Just as obtaining a Baccalaureate diploma is not, and is no longer, the glorious and systematic guarantee of good higher education and then access to employment without difficulty, the vast redistribution of income is no longer not the united and systematic guarantee that the French live in gentle prosperity allowing the least advantaged people to gradually and joyfully access the middle class.
Quite the opposite, in this fall of 2024 which crowns nearly 80 years of social and solidarity redistribution and 50 years of gaping and voluntary deficits, youth unemployment is (again) dangerously increasing, social plans are piling up (again) , hospitals are (still) navigating between strikes and sporadic walkouts, farmers are (still) in the streets, the civil service is also getting involved and SNCF staff intend to give us the benefit this year (again) of their very personal way of considering freedom of travel ahead of the end-of-year celebrations. As for pensions, we will have to come back to it (again).
Oh, of course, the reasons given by some to support their “righteous anger” all relate to this error of appreciation of economic and social reality that I talk about in this article. It would be the fault of liberalism – and its components competition, free trade, privatization, financialization, etc. Liberalism which, as we have seen, does not exist in France, or very little.

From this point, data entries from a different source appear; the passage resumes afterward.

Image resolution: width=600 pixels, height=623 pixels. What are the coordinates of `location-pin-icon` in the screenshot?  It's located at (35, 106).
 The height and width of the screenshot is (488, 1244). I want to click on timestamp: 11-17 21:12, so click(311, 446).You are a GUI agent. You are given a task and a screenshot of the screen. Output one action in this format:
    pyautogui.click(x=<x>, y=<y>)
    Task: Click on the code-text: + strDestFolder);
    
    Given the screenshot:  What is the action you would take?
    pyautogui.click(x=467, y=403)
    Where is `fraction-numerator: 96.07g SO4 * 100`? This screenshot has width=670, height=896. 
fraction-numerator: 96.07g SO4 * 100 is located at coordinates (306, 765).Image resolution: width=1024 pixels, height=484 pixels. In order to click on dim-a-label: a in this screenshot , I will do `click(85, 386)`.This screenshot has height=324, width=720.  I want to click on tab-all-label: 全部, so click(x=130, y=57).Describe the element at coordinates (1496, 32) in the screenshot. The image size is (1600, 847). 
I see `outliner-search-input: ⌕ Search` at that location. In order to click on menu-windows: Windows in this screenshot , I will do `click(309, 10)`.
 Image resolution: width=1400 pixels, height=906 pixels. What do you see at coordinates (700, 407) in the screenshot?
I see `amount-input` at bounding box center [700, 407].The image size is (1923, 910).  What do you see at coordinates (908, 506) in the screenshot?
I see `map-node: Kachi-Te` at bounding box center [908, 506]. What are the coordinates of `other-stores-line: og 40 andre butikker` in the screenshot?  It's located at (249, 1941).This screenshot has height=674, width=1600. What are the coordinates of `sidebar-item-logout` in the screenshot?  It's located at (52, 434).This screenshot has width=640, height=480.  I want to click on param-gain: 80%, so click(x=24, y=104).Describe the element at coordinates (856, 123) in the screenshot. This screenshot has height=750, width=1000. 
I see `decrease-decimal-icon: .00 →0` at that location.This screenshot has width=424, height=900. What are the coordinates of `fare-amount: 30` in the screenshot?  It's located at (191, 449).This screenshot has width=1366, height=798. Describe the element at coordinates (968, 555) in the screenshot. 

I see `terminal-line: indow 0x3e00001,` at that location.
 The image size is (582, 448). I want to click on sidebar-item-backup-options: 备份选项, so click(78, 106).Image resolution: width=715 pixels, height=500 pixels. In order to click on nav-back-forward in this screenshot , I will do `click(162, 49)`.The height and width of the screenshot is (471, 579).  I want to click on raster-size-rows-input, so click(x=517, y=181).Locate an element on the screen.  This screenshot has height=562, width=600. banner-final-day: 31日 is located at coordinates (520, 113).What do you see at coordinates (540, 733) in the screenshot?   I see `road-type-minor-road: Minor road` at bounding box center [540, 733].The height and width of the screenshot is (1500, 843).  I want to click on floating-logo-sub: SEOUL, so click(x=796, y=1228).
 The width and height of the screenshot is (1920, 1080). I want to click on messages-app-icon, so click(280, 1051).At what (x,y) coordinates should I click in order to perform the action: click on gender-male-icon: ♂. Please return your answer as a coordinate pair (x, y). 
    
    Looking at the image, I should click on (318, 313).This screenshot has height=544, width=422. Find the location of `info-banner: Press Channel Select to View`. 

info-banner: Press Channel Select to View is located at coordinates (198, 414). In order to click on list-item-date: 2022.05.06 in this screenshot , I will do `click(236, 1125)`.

But there is indeed discomfort.
Because redistribution produces nothing. It provides temporary relief, it provides occasionally necessary help, but it does not lift anyone out of poverty. It must be renewed every month, every year, by taking again and again from the income (and assets) of the most inventive, the most productive categories of the population. After a while, the capital necessary for inventiveness and production begins to run out. The fiscal pressure becomes untenable and the State must go into debt to maintain the illusion that everything is going well, while inventiveness and production diminish, bringing with them anemia of growth and employment. And so on.
Precisely the choke point where France finds itself today. And perhaps the right time to say that our economic and social system suffers from structural failures much more than cyclical ones. Rather than doing the same thing over and over again, namely spending more, getting into more debt, taxing more and starting again, with invariably disappointing results, why not start talking without getting angry about what liberalism could do for our prosperity and our freedom?